The depletion of fossil fuels has led to the rapid development of environmentally friendly lithium ion battery (LIB). However, exposure of LIB to elevated temperatures frequently leads to battery failure, thermal runaway (TR), or even TR propagation. In this study, a series of experiments are conducted on the LIBs with and without water mist at different initial temperatures (50 °C and 106–206 °C) in a novel designed battery module to investigate the cooling effect of water mist.

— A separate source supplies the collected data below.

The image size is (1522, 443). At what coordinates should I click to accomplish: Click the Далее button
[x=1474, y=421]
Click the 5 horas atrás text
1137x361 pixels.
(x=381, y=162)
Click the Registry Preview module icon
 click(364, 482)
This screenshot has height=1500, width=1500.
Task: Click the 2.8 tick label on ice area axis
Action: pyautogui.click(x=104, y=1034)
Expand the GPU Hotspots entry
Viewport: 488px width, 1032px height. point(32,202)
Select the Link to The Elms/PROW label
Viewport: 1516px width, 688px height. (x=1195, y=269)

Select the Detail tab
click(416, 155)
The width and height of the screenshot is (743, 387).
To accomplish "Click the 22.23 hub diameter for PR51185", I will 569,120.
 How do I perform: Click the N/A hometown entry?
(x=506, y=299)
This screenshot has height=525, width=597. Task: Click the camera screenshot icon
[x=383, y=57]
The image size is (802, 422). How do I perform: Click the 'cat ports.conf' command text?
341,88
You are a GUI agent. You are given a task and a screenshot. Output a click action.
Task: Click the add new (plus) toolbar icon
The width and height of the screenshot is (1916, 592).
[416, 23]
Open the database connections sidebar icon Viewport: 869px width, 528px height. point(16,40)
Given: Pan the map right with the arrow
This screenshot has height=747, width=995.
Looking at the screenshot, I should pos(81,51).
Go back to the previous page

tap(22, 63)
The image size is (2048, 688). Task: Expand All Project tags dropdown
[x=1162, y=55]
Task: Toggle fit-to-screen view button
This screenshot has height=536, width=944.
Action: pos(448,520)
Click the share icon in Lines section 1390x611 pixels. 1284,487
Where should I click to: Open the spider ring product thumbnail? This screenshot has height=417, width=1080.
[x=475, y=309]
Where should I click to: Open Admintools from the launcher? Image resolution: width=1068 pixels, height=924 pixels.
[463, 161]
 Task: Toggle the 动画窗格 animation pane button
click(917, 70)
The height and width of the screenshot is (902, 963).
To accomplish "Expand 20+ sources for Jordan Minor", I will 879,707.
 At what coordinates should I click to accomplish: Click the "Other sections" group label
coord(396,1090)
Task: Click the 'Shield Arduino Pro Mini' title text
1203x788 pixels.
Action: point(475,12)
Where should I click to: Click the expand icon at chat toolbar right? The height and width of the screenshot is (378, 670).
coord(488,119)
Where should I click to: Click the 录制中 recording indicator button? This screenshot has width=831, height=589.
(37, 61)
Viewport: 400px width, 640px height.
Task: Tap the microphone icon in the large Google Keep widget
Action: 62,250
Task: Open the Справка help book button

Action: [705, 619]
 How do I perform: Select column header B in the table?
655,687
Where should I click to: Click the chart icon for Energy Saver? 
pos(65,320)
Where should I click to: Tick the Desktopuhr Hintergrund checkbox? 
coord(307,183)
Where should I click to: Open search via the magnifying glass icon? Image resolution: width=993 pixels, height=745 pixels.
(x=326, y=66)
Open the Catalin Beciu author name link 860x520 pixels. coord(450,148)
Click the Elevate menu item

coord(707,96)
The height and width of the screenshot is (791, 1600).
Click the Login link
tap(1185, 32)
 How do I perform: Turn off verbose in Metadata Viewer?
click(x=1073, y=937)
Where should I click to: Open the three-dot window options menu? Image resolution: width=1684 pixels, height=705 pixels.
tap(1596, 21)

The results show that water mist reduces the possibility of battery failure and inhibits TR. The critical temperature of TR is enhanced by 36 °C. Moreover, using water mist to suppress the TR propagation requires reducing the temperature of a cell that undergoing TR to below 126 °C. Analysis of cooling rate indicates that there are four cooling modes ((Ⅰ) rapid cooling and quasi-steady state, (Ⅱ) rapid cooling and slow cooling, (Ⅲ) transitional stage, and (Ⅳ) rapid heating and rapid cooling) of water mist. The heat absorbed by water mist is distinct in four cooling modes. These results reveal that water mist has better cooling effect and the cooling mode changes with the increase of temperature, which may provide insight into the thermal safety performance of cells.

化石燃料的枯竭导致了环保型锂离子电池（LIB）的快速发展。然而，LIB 暴露在高温下经常会导致电池故障、热失控 (TR) 甚至 TR 传播。在这项研究中，在新设计的电池模块中，在不同初始温度（50°C 和 106-206°C）下对有和没有水雾的 LIB 进行了一系列实验，以研究水雾的冷却效果。结果表明，细水雾降低了电池失效的可能性并抑制了TR。TR 的临界温度提高了 36 °C。此外，使用水雾抑制 TR 传播需要将经历 TR 的细胞温度降低到 126 °C 以下。冷却速率分析表明，水有四种冷却方式（（Ⅰ）快速冷却和准稳态，（Ⅱ）快速冷却和缓慢冷却，（Ⅲ）过渡阶段，（Ⅳ）快速加热和快速冷却）薄雾。水雾吸收的热量在四种冷却方式中是不同的。这些结果表明，细水雾具有更好的冷却效果，并且冷却方式随着温度的升高而变化，这可能有助于深入了解电池的热安全性能。